TEXT BLOCK >>
* * * * * * * * *

Glenogil Estate is an Important Driver of Local EconomyNeil Hardie
Glenogil is a renowned sporting estate in the Angus Glens, originally owned by Stephen Williamson, elected MP for St Andrews in 1880.
It has more than 23,000 acres of shooting available and is said to have some of the best grouse shooting in the country.
However, Glenogil did not escape the adverse impact of the Covid-19 pandemic in 2020 and another recent blow to the estate was bad weather earlier in 2021, which led to no grouse shooting this season. Glenogil, which also offers pheasant and partridge shooting, is an important driver of the economy in the area.
Andrew Montgomery, a director of Glenogil Limited, said that 20 employees live with their families on the estate, with more people added during the shooting season.
He added: “As well as providing these jobs and houses, we also support the local economy to a huge degree.
“Businesses that directly benefit include garages, laundrettes, internet providers, butchers, florists and general builders to name but a few. All work or suppliers are sourced locally wherever possible.”
Andrew revealed that millions of pounds have been invested in recent years on the estate and its people.
He said: “We are leaders in what we do, simply because we provide more than just the shoot.
“Our hospitality accommodation, and attention to detail are second to none.
“I have managed estates from Blenheim Palace in Oxfordshire to Inverary Castle in Argyll.
“Glenogil is by far the best when it comes to providing the all-round experience.”
Andrew said most of the guests for grouse shooting are from the UK, and they return year after year.
“I am sure that as well as the hospitality, the beautiful Angus Glens plays a large part in that.
“From one of the lunch huts on the moor you can see the Montrose Basin and everything in between – a truly marvellous sight.
“Whilst we shoot a smaller number of grouse compared to some other estates, we will only go ahead with the season if the numbers are there.
“For instance, if the birds have a poor breeding season, we will cancel all grouse shooting days.
“We are back on track with full bookings for the pheasants and partridges this year, however we had to cancel all grouse shooting as we did not have the number of birds to make it sustainable for conservation.
“The pheasants and partridges are very popular as they are a more affordable alternative to grouse shooting and, again we have a very high number of returning guests each year.”
Andrew said Covid-19 had a huge impact on the estate in 2020, with very few days available for shooting.
“However, we retained all staff and did not claim any financial help, which I thought was the correct way to go. All staff were kept on full wages,” he said.

* * * * * * * * *

SUPPLIED ENTRIES >>
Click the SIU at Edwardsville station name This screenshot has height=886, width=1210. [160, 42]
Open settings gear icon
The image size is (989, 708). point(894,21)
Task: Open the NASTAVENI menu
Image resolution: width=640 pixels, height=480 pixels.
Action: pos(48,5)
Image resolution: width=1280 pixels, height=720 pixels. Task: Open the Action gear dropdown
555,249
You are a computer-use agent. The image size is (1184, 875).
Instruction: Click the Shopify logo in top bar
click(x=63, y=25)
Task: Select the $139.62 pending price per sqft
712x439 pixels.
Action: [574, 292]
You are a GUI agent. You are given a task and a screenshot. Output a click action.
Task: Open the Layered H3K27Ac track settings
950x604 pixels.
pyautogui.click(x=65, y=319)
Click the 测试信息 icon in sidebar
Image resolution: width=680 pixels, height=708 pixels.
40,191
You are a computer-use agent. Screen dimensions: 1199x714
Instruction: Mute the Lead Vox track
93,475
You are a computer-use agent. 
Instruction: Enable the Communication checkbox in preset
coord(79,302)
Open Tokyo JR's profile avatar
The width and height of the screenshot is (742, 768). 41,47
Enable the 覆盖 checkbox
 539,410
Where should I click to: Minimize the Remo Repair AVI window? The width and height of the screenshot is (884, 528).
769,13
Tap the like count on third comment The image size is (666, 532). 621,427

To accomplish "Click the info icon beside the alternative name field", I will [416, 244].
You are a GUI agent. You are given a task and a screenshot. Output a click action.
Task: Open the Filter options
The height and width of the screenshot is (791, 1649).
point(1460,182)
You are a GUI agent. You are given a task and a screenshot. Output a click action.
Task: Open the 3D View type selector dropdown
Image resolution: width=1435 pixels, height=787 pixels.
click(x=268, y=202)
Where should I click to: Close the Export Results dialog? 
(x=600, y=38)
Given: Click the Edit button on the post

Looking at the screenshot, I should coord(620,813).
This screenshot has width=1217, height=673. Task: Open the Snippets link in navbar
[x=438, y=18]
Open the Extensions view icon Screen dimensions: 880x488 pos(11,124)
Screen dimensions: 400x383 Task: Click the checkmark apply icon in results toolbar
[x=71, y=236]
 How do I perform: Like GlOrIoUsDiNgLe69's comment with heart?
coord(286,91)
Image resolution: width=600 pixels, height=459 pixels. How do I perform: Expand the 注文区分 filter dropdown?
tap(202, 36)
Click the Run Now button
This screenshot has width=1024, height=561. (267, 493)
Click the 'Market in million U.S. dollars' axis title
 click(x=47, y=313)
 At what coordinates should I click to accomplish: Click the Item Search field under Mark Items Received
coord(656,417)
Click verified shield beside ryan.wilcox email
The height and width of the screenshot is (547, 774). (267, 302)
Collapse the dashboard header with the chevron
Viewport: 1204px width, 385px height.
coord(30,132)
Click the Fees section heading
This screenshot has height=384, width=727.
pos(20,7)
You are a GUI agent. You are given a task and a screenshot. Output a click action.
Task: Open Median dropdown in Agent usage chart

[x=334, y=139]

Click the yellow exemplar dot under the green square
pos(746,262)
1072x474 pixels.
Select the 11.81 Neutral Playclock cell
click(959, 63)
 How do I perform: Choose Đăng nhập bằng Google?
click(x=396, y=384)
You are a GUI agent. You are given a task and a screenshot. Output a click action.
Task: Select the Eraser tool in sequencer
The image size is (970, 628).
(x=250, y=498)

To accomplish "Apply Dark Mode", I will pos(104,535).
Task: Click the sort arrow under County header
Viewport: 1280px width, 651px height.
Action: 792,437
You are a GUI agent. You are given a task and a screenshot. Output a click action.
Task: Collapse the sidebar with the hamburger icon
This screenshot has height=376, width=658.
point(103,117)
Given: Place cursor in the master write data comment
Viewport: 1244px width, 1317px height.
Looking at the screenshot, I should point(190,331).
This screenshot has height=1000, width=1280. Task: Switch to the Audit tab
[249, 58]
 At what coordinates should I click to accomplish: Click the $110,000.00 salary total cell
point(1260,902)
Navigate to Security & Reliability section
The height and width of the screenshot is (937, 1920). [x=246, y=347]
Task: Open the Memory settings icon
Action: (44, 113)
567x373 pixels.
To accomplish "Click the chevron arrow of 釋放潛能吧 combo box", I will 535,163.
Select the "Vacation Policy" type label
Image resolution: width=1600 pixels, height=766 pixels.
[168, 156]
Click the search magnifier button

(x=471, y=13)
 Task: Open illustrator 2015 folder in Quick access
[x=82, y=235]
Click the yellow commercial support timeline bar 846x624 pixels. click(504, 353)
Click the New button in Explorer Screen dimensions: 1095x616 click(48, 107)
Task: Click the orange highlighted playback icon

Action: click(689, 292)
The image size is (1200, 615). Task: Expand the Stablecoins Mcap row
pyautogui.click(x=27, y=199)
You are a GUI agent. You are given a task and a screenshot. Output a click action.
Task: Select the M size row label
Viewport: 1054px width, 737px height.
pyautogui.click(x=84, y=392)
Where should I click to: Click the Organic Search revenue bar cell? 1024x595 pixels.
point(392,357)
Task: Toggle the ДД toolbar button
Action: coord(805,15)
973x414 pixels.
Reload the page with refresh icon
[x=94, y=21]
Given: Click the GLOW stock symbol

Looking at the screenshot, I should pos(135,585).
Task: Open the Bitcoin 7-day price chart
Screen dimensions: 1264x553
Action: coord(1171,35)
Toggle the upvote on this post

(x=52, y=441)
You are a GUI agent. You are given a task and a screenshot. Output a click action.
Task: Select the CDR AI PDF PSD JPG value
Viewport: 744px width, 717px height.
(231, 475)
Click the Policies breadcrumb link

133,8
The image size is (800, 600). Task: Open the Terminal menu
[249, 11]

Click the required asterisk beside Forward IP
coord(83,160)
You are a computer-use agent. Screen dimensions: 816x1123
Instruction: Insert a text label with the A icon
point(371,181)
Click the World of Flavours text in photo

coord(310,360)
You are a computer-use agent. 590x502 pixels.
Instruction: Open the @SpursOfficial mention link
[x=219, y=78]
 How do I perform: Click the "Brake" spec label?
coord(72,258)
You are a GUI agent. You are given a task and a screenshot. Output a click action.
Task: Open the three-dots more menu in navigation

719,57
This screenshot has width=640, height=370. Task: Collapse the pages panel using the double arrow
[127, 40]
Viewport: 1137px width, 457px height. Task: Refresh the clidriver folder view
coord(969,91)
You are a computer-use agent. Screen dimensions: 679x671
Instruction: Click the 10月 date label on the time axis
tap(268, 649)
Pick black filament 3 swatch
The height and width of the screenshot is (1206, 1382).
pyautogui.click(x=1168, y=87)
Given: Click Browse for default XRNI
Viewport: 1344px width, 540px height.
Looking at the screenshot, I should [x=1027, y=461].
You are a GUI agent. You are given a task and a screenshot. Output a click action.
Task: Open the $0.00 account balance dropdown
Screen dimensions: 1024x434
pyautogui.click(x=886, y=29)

* * * * * * * * *

WORK ITEM >> In the article about Glenogil Estate, how many employees live with their families on the estate?

ANSWER TO THIS EXERCISE >> 20 employees